Exercise description:
All records shown below should be given again, character for character.

Material to process:
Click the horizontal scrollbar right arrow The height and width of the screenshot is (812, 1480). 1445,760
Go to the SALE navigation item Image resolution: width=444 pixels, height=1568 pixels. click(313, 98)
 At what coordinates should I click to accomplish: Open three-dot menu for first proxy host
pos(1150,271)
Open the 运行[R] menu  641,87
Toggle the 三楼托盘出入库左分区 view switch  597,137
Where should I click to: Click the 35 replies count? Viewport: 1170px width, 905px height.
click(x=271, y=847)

Response to this task:
Click the horizontal scrollbar right arrow The height and width of the screenshot is (812, 1480). 1445,760
Go to the SALE navigation item Image resolution: width=444 pixels, height=1568 pixels. click(313, 98)
 At what coordinates should I click to accomplish: Open three-dot menu for first proxy host
pos(1150,271)
Open the 运行[R] menu  641,87
Toggle the 三楼托盘出入库左分区 view switch  597,137
Where should I click to: Click the 35 replies count? Viewport: 1170px width, 905px height.
click(x=271, y=847)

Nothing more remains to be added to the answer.